“The red blood of the Jiao-Gao soldiers and the green blood of the Iron Society soldiers converged to nourish the black earth of the fields. Years later, that soil would be the most fertile anywhere,” writes Mo Yan in Red Sorghum, set in the midst of the 1930s war between Japan and China, in what might be the covert thesis statement of the novel.
There’s a strain of blood and soil in Red Sorghum that leaches into the meaning of community, what ties together these rural Chinese outposts. What we’ve termed filial piety, what we think of as belonging to a place, these are also terms that undergird tribalism. These are terms that inform the right to a piece of earth, the right to pass it to your kin, the right to kill the outsider who would take it from you.

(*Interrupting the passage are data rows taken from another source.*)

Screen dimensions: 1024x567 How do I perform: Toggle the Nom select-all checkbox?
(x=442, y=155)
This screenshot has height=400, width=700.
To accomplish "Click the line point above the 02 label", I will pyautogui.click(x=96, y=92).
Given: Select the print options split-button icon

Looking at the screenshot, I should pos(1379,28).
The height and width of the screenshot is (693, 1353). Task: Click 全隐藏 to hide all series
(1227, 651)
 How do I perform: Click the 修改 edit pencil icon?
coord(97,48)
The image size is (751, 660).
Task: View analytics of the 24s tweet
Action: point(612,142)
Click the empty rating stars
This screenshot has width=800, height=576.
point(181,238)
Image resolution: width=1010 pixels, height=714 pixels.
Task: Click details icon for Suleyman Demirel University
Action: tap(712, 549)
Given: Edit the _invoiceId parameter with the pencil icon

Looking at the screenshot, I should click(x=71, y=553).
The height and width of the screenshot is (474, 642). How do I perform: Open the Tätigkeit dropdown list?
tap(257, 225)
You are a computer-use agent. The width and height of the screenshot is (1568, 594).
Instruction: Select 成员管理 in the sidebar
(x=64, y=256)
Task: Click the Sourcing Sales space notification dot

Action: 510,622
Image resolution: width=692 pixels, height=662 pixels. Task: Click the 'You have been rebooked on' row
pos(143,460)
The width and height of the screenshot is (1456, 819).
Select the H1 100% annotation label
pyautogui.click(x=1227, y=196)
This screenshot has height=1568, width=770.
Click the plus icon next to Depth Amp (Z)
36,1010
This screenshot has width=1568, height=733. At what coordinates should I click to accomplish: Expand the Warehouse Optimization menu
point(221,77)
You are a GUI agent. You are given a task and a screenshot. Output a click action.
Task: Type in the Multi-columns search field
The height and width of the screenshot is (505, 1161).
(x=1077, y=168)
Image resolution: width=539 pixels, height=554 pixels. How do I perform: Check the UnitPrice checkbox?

The grotesque barbarism of the war between Japan and China is only a part of the show. Equally indiscriminate, if not quite as cruel, are the killings between tribes of bandits and ad hoc governments within China, and the extent to which the reader is invited to scorn the social milieu of the novel is never clear. One is tempted, actually, to think we are not: we conclude with the descendant of these local warlords mourning their lack of connection to the old ways, the moral atrophy of the cities. If there is a critique of the recklessness of violence, it is at least nested with its glorification. It is posited within a naturalistic framework, wherein the red of the sorghum fields, the sorghum wine, the wars with local dogs to preserve the corpses on the battlefield, all of these natural symbols map to the world of violence in a way that suggests that the strife and killing for place and power is endemic to the soil, to the identities of its people – at least, once upon an age.